Retour Sommaire

Festival de Cannes 2008 - Che


Photo tiré du film Che de Steven Soderbergh, 2008

Prix d'interprétation masculine : Benicio Del Toro, dans Che

"Che" Film réalisé par Steven Soderbergh, avec Benicio Del Toro, Demian Bichir et Carlos Bardem, 2008.

Sortie en octobre et novembre 2008

Che (sortie en octobre et novembre 2008) était un des événements les plus attendus de ce festival. Après Carnet de voyage, de Walter Sales, présenté à Cannes en 2004 et qui évoquait les années de jeunesse de Guevara, chacun était curieux de voir comment s'en sortirait Steven Soderbergh, capable de passer d'une superproduction du type Ocean's Eleven, à une œuvre minimaliste comme Bubble.
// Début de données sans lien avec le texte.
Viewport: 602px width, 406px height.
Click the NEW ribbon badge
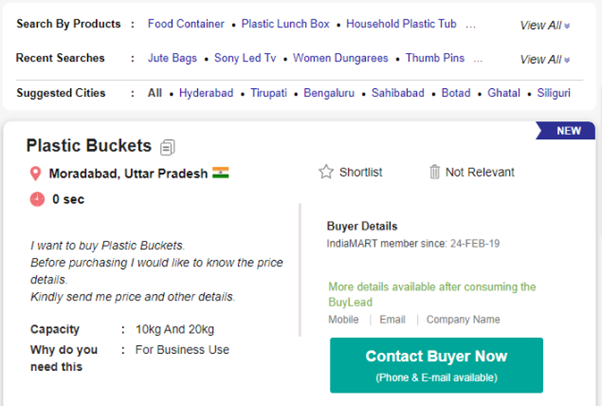click(567, 131)
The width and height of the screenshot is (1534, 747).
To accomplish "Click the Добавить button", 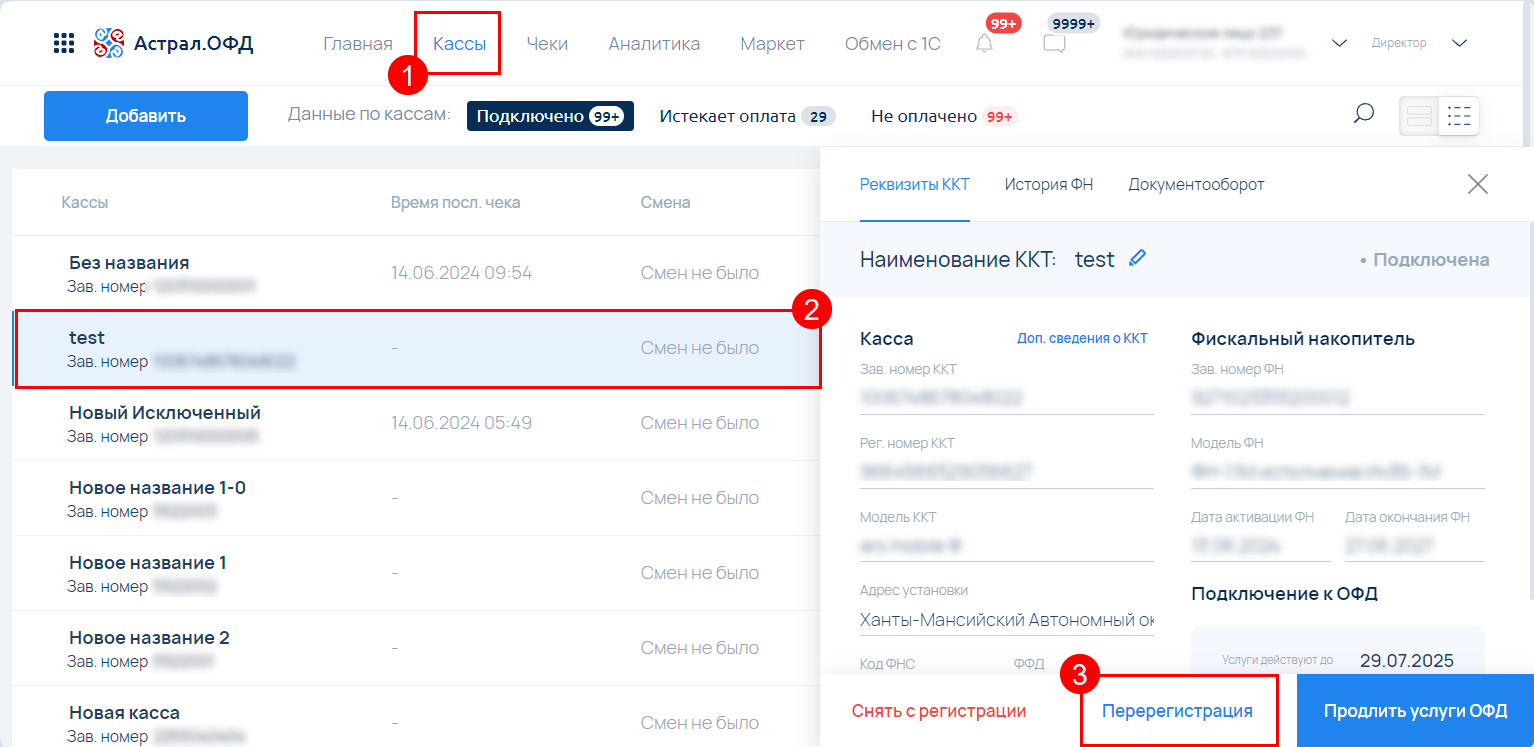I will [x=146, y=116].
Notre intérêt était d'autant plus aiguisé que Hollywood avait commis en 1969 un Che! réalisé par Richard Fleicher, avec Omar Charif dans le rôle titre , film suffisamment gratiné pour avoir été désigné comme l'un des 50 plus mauvais films de tous les temps.
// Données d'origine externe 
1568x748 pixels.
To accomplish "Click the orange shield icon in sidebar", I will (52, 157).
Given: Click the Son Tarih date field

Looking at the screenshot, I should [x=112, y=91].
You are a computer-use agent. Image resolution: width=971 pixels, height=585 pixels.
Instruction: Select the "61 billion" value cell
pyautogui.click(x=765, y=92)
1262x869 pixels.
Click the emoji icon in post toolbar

Finalement, le résultat est surprenant. Loin des biopics habituelles, Che n'est ni hagiographique ni dénonciateur du mythe. C'est un film qui semble incomplet, sans doute parce qu'il a été présenté dans une version de travail sans générique, en deux parties totalisant 4 h 28 de projection. La première couvre la période allant du débarquement en 1953 de Castro et ses 80 partisans à la victoire des barbudos à Santa Clara début 1959 qui provoqua la fuite de Batista. La seconde décrit la catastrophique expédition de Bolivie, qui se termine le 9 octobre 1967 par l'exécution du Che.

Soderbergh s'est intéressé à Che comme chef de guerre, brillant second de Castro et tacticien inspiré dans la Sierra Maestra, évanescent, accablé et semblant chercher la mort en Bolivie. A part quelques courtes scènes d'interviews faites à New York, à propos du marxisme ou de l'économie et insérées dans la première partie, rien n’est dit sur les années 59 à 66. On recherche en vain la moindre allusion à des aspects peu reluisants de sa carrière (responsable de nombreuses exécutions, créateur de camps de travail, organisateur de l'intégration de l'économie cubaine dans celle du bloc soviétique etc.).
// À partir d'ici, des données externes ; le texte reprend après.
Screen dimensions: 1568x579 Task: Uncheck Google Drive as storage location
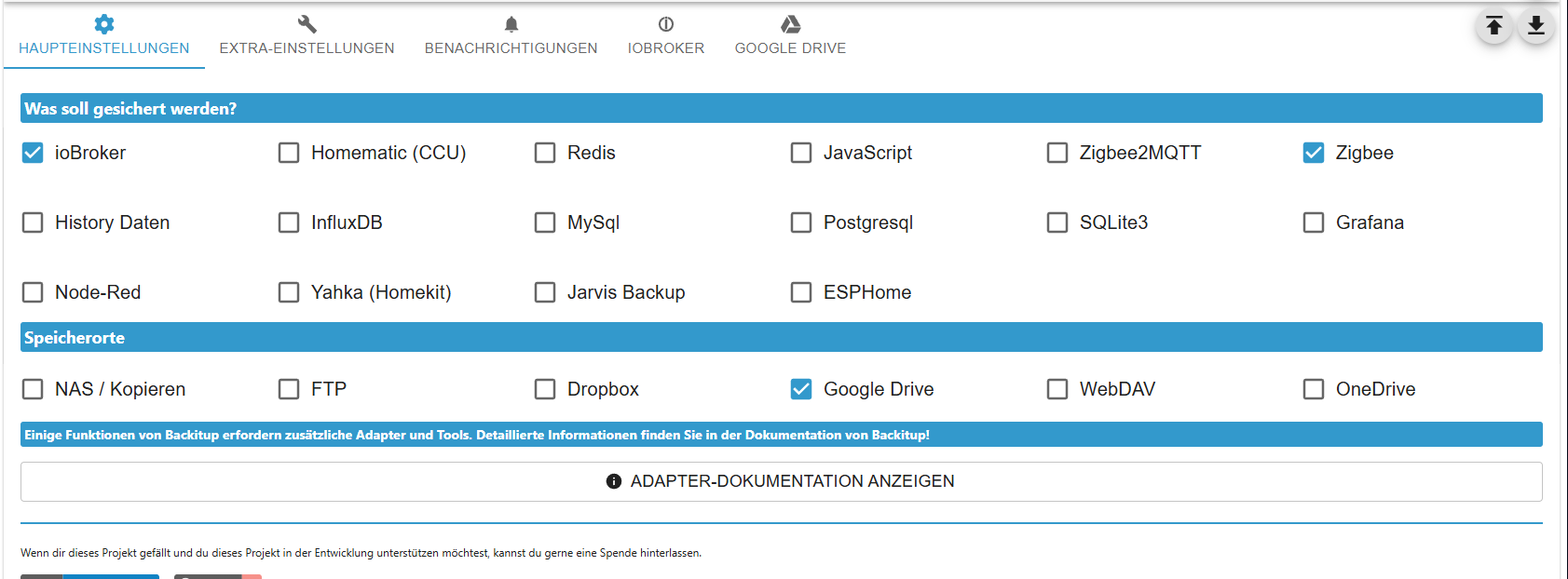(x=801, y=389)
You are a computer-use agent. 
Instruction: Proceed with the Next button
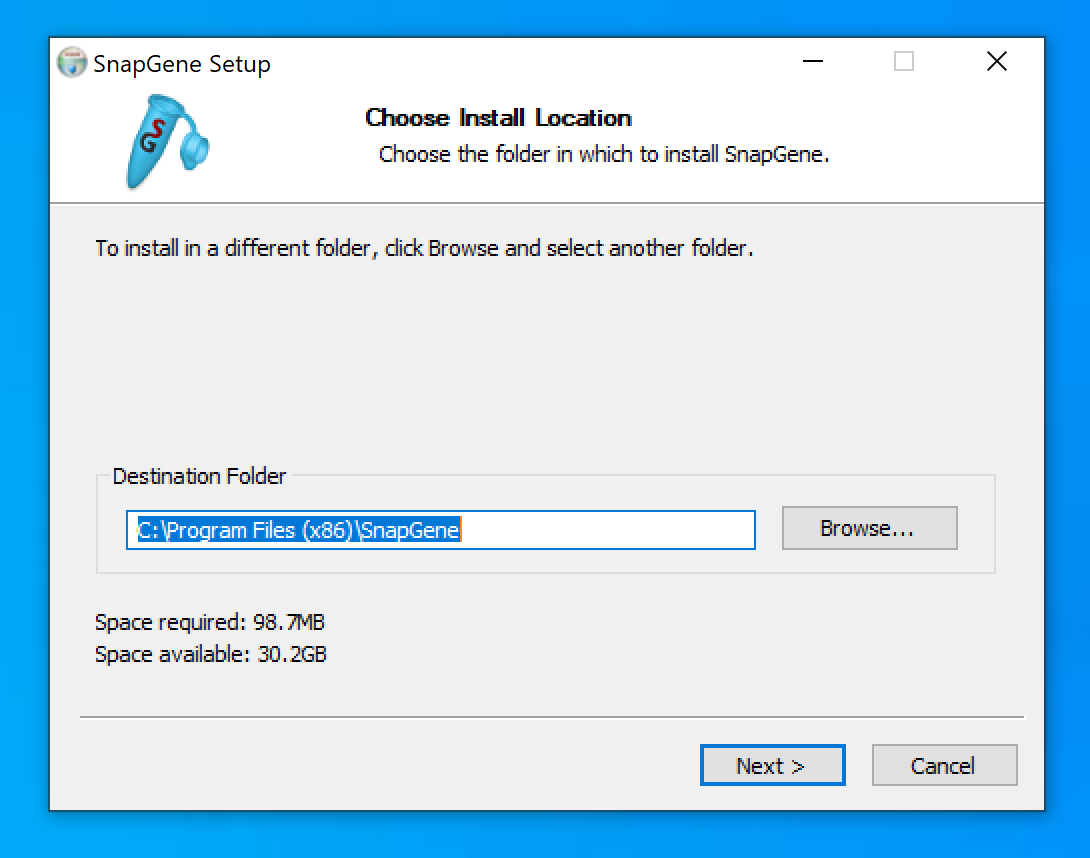[x=771, y=766]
De nombreux spectateurs reprochent ces oublis au réalisateur. Ce reproche perd néanmoins de sa force si l'on considère le film non pas comme la biographie d'un personnage historique, mais comme une réflexion sur les qualités d'un chef, qu'il soit de guerre ou d'entreprise.

Vu sur l’angle de l’entreprise Che décrit la différence entre stratégie et tactique, le rôle de la motivation de l’équipe dans la 1eme partie, l’importance de la non prise en compte de l’environnement dans la 2eme etc

Un jour peut être Che servira de matériel pédagogique à des cours de leadership dans des écoles de gestion. Ce serait, en quelque sorte, la deuxième exécution du « comendante ».